Greg Michaels in Bolivia
The author on the flanks of Jachcha Condoriri, with twin volcanoes bordering Chile in the distance (Paolo Marchesi)

SO THAT'S HOW WE GOT where we are. How one gets to this point in a metaphysical sense is more complicated. "My life's story is pretty convoluted and twisted," Greg told Paolo and me over a dinner of Hawaiian pizza in Tupiza. "But it all kind of relates to exploration."

Greg wanted to go to Mars. This was his earliest dream, and he'd meant it: His majors in college were astronomy and geology. His first foreign language, which he studied during a semester in Moscow, in 1990, was Russian—the era's other language of space exploration. His first real job was as an assistant on NASA's Magellan mission, in the early nineties, examining every photo the Magellan spacecraft sent back from Venus, becoming the first human to "see" large swaths of the planet. His master's was in planetary geology. And his moment of disillusionment came not when he applied to be an astronaut and was rejected—only a handful of the 5,000 applicants made the cut, and he could apply again—but when he realized that modern astronauts were going only as far as the International Space Station.

"My dream was to go on land somewhere," he told us. "I decided I just wanted to explore Earth more." In the grad-school library at Arizona State, he flipped through career books until he found the geophysical firm that worked in the most countries across the globe. That it turned out to be a petroleum-surveying company bothers the environmentalist in him, but Greg's story illustrates how hard a guy has to work these days to find something to explore. He's had to make some sacrifices.


Greg advised Paolo and me to be ready for anything. "It could be a walk in the park," he wrote, "but, as in a lot of confluence hunting, you just need to be prepared for the unforeseen."

For Greg, the end of the Cold War was a window of real, if fleeting, opportunity. One of his favorite stories is about when the walls were coming down, and he happened to be in Vienna, and he happened to have a raft, and he happened to notice that the Danube River flowed straight into Czechoslovakia. He climbed in and floated to Bratislava. "There was no passport control, and nobody said anything," he recalled. "I just noticed that all the buildings looked different." When he reached the city, he was surrounded by patrol boats with machine guns. When the police realized he was an American—one of the few they had seen—they gave him a hero's welcome, stamping his passport on the spot.

Greg's first geophysical assignment was in the Caspian Sea, which allowed him, during a drunken port call with the mostly Azerbaijani crew, to sneak visa-free into Turkmenistan—a place few Westerners have seen to this day. When the Caspian job was done, in 1999, he and a friend bought a Niva—an old Soviet jeep—and spent months driving it around Georgia and Russia. Siberia was close to China, and China was opening up, so he drifted east, traveling overland until he'd crossed the entire continent.
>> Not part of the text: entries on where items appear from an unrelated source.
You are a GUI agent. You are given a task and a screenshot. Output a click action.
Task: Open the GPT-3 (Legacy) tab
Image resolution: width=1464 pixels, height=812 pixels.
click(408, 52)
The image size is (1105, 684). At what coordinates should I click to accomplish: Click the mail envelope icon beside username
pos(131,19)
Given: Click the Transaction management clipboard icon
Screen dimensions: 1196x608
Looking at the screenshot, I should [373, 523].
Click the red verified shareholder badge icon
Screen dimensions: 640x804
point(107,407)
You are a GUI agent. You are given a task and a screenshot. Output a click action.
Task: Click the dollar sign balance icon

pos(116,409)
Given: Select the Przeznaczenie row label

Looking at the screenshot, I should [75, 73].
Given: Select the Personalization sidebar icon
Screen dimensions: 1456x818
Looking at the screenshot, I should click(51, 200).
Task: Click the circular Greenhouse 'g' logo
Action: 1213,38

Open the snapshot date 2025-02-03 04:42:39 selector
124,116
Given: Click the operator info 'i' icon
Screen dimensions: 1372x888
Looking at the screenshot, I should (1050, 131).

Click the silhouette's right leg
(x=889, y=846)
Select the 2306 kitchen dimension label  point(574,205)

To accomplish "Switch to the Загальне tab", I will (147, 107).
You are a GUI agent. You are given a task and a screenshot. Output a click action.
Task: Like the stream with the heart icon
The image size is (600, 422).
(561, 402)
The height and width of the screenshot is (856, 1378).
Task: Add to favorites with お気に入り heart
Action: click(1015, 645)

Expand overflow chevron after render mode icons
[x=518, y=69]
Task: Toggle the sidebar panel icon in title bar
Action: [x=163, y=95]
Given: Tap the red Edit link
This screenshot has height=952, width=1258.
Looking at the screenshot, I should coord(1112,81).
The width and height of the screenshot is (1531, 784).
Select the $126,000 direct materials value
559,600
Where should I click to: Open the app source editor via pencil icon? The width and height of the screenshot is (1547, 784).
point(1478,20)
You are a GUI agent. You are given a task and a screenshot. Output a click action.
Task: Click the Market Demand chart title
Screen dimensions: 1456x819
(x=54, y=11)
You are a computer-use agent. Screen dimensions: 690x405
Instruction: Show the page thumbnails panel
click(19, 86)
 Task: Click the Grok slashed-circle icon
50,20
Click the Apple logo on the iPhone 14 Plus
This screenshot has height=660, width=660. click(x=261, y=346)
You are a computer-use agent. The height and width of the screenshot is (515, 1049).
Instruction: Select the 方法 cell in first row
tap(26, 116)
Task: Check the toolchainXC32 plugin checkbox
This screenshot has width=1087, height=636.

He went to Taiwan, where he became obsessed with learning Mandarin, which he studied until the oil money ran out. "I had to start teaching English," he says.

Globalization kept creeping on, and Greg kept teaching—first in Taiwan, then in Japan. During summers he began leading tours in China for the growing horde of outsiders coming to see it. Asia was becoming less exotic, though Greg himself wasn't. One time he went alone to a Chinese zoo and noticed that everyone was staring at him instead of the monkeys. Trying to lighten up an awkward moment, he hunched over, scratching himself and making ape noises, while the crowd, still expressionless, stared harder.

You might say the confluence project gave Greg newfound purpose. But his brand of modern, confluence-driven exploration poses problems of its own. Our trip to Bolivia, for instance, was originally meant to be a trip to Peru. After I first contacted him, I invited myself along on his next expedition, and we planned it for months—a trek to 12°S 76°W, in the Andes, supposedly the highest confluence in the Western Hemisphere. Then I got a late-night e-mail from him slugged "interesting development." On the DCP Web site, he told me, the Peru confluence had suddenly been demoted to number two, and an obscure point in Bolivia had been elevated to highest in the Americas. The reasons were unclear, and were only slightly less so after Greg's techy explanation:

It looks to me like the project is now
using elevations from Google Earth.
They originally used elevations from the
GT30 1km footprint elevation data.
Then, in 2005, I got a hold of the SRTM
(Space Shuttle Radar Topography) data
(the best data to date), and convinced
them to change the data for the top 50
highest confluence points. Now it has
changed again, and I've already contacted
the project to find out their
source. I want to make sure it is worthy.

Greg went into overdrive to find the source of the updated elevation data, spending weeks e-mailing back and forth with a shadowy Google Earth authority code-named Penguin Opus, a German- and French-speaking Scottish topography expert with an Italian name, and various DCP coordinators in Canada, Russia, and the Middle East. I received messages from him with titles like "russian plot," "a plot of points," and, eventually, "Bolivia." It was finally confirmed: We were going to 18°S 69°W, a confluence that was—according to all the best data sets—at least 300 feet higher than the one in Peru.

A truism of confluence hunting is that you never really know what the obstacles will be. In a string of last-minute e-mails from Brazil, Greg advised Paolo and me to be ready for anything. What looked "so inviting" on Google Earth could be treacherous in real life. We should bring crampons and ice axes. We should bring a tent and a stove. We should factor in extra time for things to go wrong.

"It could be a walk in the park," he wrote, "but, as in a lot of confluence hunting, you just need to be prepared for the unforeseen."